Everything they've done has been recorded and filed.

"It's really weird," one student told me. "Why would anyone want this?" asked another.

This ACT retail experiment is apparently the first in the Southern Hemisphere and comes at a time of increasing levels of loneliness globally and here and in Australia. Since 2001, the proportion of young Australians describing themselves as "lonely" in the Household, Income and Labour Dynamics survey has climbed from 18.5 per cent to 26.6 per cent.

Almost every week there's a new story about how digital technology is degrading the quality of human relationships and our ability to be with people. Surveillance tech and mobile phones have thinned time and our capacities for trust, deeper connections and relational complexity.

Students are less likely to meet a checkout operator or a tutor. And by interacting with their phones rather than people, especially by interacting with pornography, some are losing their ability to be with people.

Even children are less likely to interact with human beings. Telethon Kids research in Western Australia out this week showed screen exposure is cutting the number of times three-year-olds talk with their parents.

There are certainly no known benefits of exposure to screens for infants and toddlers, and plenty of potential problems: among them language delays and attachment issues.

For children, gaining the language and confidence to converse with others is the bedrock of development.

Addictive-by-design devices work against this. They generate hostility and tiredness in ways that make it harder to negotiate and resolve problems and human conflict.
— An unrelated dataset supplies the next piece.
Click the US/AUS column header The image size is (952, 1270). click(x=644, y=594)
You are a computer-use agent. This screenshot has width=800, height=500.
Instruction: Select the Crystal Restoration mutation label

And yet we are inching closer to a future dependent not just on voice-activated technologies, but a new class of 'digital companions' who are easy to be with because they are not people.

That these Siri-like machines will appear to care when other people do not, will make their users even worse at dealing with real people.

It is in this context that I welcomed, along with many others, this year's ACT government ban on smartphones from first to last bell in public primary and high schools (although it took too long compared with other jurisdictions). Students have been liberated to yarn and play in their breaks.

One principal told me with relief students were looking up at teachers, rather than down and distracted by mobile screens in their hands.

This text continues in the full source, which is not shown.